Glycol Ethers and Neurodevelopment: Investigating the Impact of Prenatal Exposures

As I understand it, there are three sorts of prenatal causes of neurodevelopmental delays or impairments in infants/children: 1) genetic, though I don't fully grasp what triggers these genetic alterations in the first place; 2) oxygen deprivation, such as caused by an umbilical cord during birth; and 3) chemical exposures.

My latest article for EHP deals with the third -- although the science remains rather preliminary, early evidence suggests that exposure to chemicals within a broad, very common class known as glycol ethers is associated with impacts on neurodevelopment. It's fascinating, and frightening, that a mother's exposure to certain chemicals common in consumer products may have significant, potentially lifelong implications for her child's cognitive abilities.

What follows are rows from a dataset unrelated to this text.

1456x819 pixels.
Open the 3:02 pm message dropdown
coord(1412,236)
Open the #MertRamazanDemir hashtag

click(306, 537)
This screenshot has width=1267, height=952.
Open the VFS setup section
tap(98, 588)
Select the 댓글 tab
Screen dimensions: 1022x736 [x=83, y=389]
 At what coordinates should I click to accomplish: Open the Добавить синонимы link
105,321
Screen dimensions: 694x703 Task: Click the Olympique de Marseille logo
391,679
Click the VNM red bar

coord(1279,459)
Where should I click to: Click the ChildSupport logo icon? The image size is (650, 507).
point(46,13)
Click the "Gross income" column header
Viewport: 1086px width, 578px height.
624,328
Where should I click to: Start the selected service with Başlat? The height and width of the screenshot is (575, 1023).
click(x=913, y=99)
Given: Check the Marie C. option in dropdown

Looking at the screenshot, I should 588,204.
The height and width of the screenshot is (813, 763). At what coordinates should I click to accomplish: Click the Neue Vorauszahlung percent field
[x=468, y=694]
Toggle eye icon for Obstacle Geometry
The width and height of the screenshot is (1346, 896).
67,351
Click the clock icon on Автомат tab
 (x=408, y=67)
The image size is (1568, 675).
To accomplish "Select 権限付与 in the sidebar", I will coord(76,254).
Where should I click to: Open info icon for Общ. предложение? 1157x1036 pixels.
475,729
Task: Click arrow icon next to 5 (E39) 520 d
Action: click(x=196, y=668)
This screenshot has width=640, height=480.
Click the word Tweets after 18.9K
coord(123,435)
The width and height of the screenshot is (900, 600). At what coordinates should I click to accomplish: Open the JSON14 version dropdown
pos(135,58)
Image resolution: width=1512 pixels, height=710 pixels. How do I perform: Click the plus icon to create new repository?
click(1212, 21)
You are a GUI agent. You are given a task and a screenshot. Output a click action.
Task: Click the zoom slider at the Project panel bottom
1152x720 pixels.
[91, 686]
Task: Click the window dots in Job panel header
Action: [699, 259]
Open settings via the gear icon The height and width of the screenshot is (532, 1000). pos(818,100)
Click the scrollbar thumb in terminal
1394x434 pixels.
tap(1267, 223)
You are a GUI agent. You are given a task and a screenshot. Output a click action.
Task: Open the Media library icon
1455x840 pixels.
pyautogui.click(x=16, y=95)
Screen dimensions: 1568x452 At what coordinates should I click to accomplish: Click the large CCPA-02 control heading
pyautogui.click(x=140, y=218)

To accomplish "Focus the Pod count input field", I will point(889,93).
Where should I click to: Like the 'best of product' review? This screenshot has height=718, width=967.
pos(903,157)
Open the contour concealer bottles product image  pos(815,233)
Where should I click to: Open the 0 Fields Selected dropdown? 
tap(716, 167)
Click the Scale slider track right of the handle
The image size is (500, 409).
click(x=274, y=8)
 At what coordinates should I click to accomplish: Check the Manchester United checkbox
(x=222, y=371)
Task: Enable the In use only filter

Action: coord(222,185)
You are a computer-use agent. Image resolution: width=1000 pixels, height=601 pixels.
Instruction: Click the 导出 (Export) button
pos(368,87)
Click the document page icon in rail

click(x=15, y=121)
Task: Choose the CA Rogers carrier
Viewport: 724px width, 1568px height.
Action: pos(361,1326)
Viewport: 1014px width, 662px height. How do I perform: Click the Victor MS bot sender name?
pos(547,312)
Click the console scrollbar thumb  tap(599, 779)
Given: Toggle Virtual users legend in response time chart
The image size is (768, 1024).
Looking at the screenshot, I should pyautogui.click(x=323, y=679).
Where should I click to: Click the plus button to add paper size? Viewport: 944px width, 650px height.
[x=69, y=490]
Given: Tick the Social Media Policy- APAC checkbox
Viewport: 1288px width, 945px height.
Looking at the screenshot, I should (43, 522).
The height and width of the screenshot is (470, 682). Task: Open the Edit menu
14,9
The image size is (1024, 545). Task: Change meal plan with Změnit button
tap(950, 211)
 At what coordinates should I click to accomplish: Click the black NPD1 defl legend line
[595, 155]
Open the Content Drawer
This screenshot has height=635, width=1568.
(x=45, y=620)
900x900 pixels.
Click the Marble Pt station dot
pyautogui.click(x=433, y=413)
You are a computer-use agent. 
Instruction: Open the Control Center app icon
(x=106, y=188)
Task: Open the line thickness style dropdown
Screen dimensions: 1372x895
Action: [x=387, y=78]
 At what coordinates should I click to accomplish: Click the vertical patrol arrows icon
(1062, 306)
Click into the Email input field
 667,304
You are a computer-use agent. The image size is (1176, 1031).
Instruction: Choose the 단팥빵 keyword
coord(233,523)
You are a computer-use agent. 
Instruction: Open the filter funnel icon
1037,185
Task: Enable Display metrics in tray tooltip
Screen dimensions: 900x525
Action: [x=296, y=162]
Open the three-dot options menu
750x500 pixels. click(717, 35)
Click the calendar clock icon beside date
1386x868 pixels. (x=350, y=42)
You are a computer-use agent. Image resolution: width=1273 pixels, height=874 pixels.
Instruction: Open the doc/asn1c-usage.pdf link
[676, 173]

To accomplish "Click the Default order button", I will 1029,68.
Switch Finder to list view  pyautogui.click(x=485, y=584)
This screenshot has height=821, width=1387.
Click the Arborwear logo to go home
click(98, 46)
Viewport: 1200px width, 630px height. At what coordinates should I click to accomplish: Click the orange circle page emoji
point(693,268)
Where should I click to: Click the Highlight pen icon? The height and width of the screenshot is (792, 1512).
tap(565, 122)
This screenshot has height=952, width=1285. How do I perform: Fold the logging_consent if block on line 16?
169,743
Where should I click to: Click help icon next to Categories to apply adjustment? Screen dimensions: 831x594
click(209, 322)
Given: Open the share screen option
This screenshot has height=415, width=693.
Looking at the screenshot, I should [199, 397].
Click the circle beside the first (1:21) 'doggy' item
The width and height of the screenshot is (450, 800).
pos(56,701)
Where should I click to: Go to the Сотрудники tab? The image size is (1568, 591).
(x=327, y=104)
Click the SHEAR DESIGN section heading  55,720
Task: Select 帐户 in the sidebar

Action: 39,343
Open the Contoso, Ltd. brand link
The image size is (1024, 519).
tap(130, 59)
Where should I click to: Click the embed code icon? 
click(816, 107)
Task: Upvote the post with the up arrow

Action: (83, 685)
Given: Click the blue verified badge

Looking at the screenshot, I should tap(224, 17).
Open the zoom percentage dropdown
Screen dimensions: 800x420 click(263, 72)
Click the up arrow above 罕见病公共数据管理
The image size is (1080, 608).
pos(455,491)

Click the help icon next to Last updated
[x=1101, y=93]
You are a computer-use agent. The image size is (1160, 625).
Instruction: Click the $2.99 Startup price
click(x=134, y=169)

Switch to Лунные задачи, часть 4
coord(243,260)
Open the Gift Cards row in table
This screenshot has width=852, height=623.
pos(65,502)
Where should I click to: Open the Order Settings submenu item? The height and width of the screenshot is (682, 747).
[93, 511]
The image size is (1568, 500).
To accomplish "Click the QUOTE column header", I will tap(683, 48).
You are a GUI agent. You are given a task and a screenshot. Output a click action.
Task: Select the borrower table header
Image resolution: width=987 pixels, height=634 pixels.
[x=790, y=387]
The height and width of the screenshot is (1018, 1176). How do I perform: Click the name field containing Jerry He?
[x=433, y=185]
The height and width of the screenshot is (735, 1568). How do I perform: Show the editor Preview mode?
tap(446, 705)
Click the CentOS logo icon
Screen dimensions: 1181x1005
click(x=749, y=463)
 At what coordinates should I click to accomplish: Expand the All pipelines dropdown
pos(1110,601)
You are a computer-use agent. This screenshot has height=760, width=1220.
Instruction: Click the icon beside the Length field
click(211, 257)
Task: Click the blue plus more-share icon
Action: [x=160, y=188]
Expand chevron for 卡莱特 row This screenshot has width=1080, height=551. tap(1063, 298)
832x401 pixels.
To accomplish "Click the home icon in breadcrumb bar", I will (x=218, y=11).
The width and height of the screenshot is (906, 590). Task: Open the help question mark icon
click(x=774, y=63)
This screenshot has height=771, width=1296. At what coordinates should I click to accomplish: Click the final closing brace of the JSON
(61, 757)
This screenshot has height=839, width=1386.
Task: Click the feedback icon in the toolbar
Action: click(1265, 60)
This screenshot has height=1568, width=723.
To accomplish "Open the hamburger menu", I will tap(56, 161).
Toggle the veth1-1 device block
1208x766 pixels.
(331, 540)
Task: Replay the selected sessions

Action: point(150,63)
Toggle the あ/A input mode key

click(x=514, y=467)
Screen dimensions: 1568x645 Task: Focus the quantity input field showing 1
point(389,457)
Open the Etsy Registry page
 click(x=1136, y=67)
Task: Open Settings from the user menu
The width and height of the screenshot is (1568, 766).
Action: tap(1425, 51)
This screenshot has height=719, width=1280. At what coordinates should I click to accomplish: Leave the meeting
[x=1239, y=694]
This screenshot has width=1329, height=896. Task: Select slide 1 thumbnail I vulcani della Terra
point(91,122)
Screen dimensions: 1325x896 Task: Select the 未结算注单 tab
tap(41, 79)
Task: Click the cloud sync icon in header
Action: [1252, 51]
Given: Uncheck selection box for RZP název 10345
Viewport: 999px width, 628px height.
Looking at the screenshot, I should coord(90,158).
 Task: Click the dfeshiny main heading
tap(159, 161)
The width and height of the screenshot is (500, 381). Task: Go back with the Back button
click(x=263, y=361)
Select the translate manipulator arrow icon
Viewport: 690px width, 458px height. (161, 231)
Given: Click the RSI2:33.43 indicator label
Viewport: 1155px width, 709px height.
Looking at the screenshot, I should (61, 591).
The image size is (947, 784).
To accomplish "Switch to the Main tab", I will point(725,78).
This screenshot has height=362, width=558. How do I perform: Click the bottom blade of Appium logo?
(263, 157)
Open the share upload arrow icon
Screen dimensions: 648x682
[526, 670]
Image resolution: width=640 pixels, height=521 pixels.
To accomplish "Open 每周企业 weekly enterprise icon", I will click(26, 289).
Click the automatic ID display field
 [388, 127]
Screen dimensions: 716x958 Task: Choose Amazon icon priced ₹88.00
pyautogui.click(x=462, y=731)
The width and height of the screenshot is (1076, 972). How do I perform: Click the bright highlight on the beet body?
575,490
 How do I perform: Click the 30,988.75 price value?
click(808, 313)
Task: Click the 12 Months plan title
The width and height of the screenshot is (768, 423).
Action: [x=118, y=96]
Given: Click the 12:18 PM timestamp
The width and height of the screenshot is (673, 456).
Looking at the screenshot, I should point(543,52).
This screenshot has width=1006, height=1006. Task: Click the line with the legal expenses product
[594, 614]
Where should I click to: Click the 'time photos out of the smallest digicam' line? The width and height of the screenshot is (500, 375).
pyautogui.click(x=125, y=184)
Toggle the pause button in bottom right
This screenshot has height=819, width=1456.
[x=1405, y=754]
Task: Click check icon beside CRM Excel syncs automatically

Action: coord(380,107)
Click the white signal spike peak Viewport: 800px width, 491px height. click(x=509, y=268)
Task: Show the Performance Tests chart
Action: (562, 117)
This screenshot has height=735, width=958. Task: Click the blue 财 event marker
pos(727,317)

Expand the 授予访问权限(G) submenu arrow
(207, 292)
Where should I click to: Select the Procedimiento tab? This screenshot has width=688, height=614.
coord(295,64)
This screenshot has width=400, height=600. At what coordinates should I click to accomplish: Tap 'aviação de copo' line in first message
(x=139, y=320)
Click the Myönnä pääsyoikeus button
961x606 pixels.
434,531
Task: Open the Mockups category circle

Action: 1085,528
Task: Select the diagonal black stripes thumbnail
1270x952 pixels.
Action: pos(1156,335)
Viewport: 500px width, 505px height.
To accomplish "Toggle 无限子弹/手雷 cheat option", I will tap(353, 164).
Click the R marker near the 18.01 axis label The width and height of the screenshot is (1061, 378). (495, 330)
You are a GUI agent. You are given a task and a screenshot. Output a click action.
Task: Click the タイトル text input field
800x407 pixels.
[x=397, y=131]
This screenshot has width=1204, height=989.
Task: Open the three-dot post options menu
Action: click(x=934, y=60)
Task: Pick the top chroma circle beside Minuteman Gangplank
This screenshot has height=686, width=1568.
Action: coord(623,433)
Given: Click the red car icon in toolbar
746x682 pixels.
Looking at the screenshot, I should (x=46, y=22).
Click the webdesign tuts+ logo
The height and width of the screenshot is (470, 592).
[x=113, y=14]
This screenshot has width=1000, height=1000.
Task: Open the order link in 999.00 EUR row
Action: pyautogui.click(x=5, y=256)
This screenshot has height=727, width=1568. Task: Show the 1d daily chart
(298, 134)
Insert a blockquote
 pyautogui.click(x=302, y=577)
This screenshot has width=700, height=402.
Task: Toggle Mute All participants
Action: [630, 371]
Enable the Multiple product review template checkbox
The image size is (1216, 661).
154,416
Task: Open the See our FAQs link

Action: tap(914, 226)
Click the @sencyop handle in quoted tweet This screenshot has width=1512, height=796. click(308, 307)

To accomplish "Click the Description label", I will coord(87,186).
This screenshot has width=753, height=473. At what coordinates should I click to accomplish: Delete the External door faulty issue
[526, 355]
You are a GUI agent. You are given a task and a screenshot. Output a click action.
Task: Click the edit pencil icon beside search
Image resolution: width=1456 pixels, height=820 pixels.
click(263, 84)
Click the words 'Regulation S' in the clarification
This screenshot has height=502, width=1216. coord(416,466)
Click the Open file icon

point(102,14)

While on the individual level such delays or impairments may appear subtle and attributable to random variation within a population -- as opposed to being tied to a specific disease, injury, chemical exposure, etc -- they can still have major consequences for a constellation of childhood skills including cognitive development and ability, speech and language ability, learning ability, fine and gross motor skills, social skills, etc.

And, on the population level, since exposures to some glycol ethers are already known to be widespread -- particularly in the United States and Europe, with detection rates at or near 100 percent -- if this association between a mother's exposure and her child's neurodevelopment holds up under further scrutiny, these effects are only magnified.